Ardan terlihat gugup melihat gadis remaja di depannya, "temen mama," oh God, anak gadisku, cantik dan sifat ceria nya tentu saja dari sang mama, aku mah hanya nitip saham doang, tanpa pernah berinvest ten tang tumbuh kembang nya.
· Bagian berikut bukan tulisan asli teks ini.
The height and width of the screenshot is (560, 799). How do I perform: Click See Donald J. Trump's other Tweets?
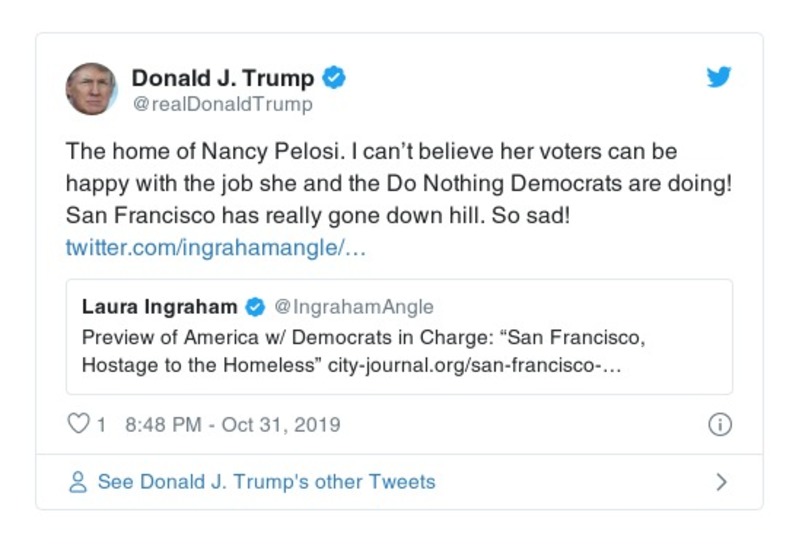tap(266, 482)
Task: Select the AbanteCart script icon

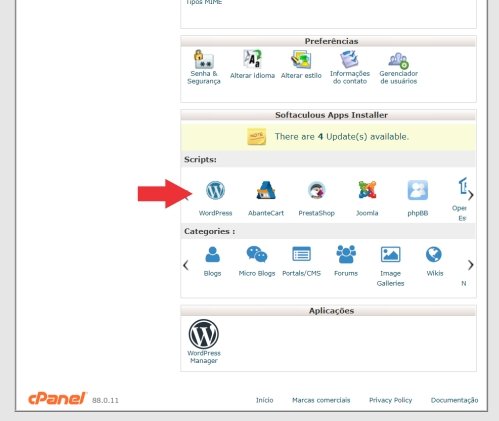Action: pyautogui.click(x=266, y=190)
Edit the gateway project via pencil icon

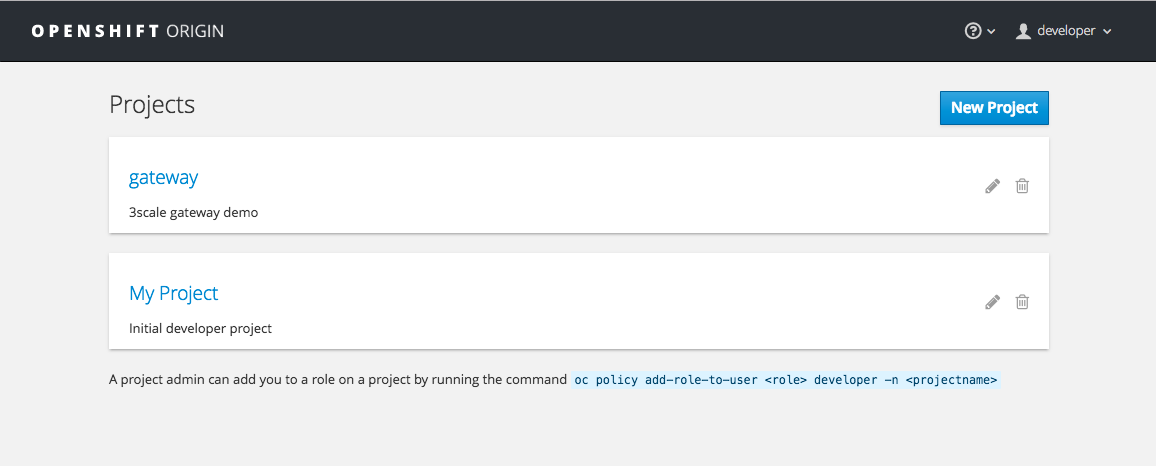pyautogui.click(x=992, y=186)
"Mas, anak siapa ?" suara merdu sang istri mengagetkan menyeretnya ke alam fakta yang telah berusaha disembunyikan, malah sekarang barang bukti ada di depan mata, kurang apalagi coba semesta mencomblangi untuk mengungkapnya.
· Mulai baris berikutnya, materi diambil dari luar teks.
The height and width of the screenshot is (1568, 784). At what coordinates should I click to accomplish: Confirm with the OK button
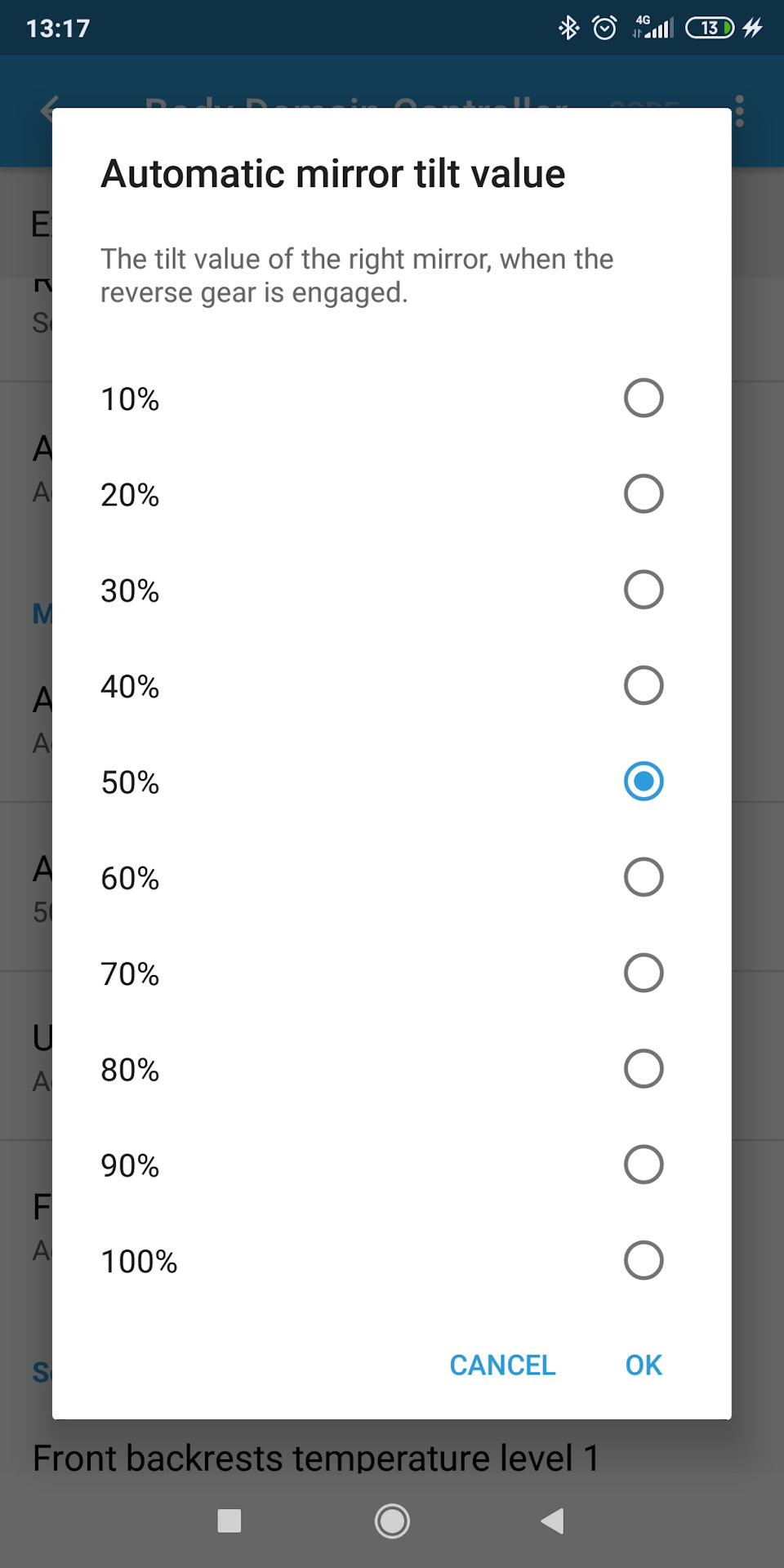pos(644,1365)
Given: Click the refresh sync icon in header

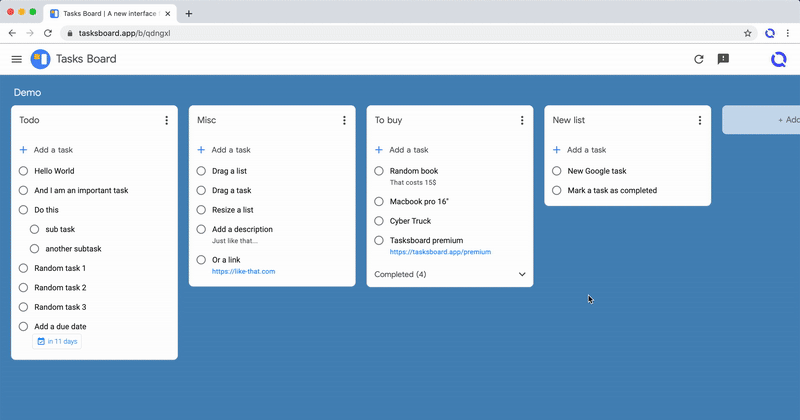Looking at the screenshot, I should click(699, 59).
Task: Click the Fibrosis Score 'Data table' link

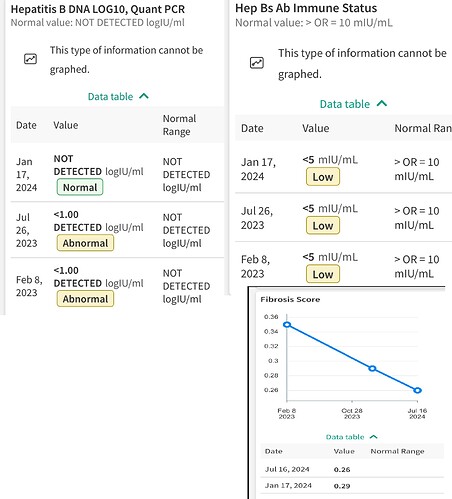Action: coord(345,437)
"Dia anak Putri, temenmu," Ardan tanpa mau melihat wajah lusi, takut menatap mata istri, mesti gimana lanjutannya.
"Lo sudah nikah to " tanya istri lagi
"Mari Om Ardan, Lena lanjut sama temen temen nyari bubur ayam" gadis itu menganggukkan kepala tanda pamit ingin berlalu dihadapan pasutri yang malah ndak melihat keberadaannya, pada akhirnya nanti akan keluar kata yang menyakitkan buat Lena, dengan kata yang biasa didengarnya 'oh anak haram to' sakit didada Lena, tapi siapa yang bisa milih dilahirkan dari rahim dan orang tua yang seperti apa ?. Lena berlari menyusul temen temennya yang sudah beberapa meter di depannya.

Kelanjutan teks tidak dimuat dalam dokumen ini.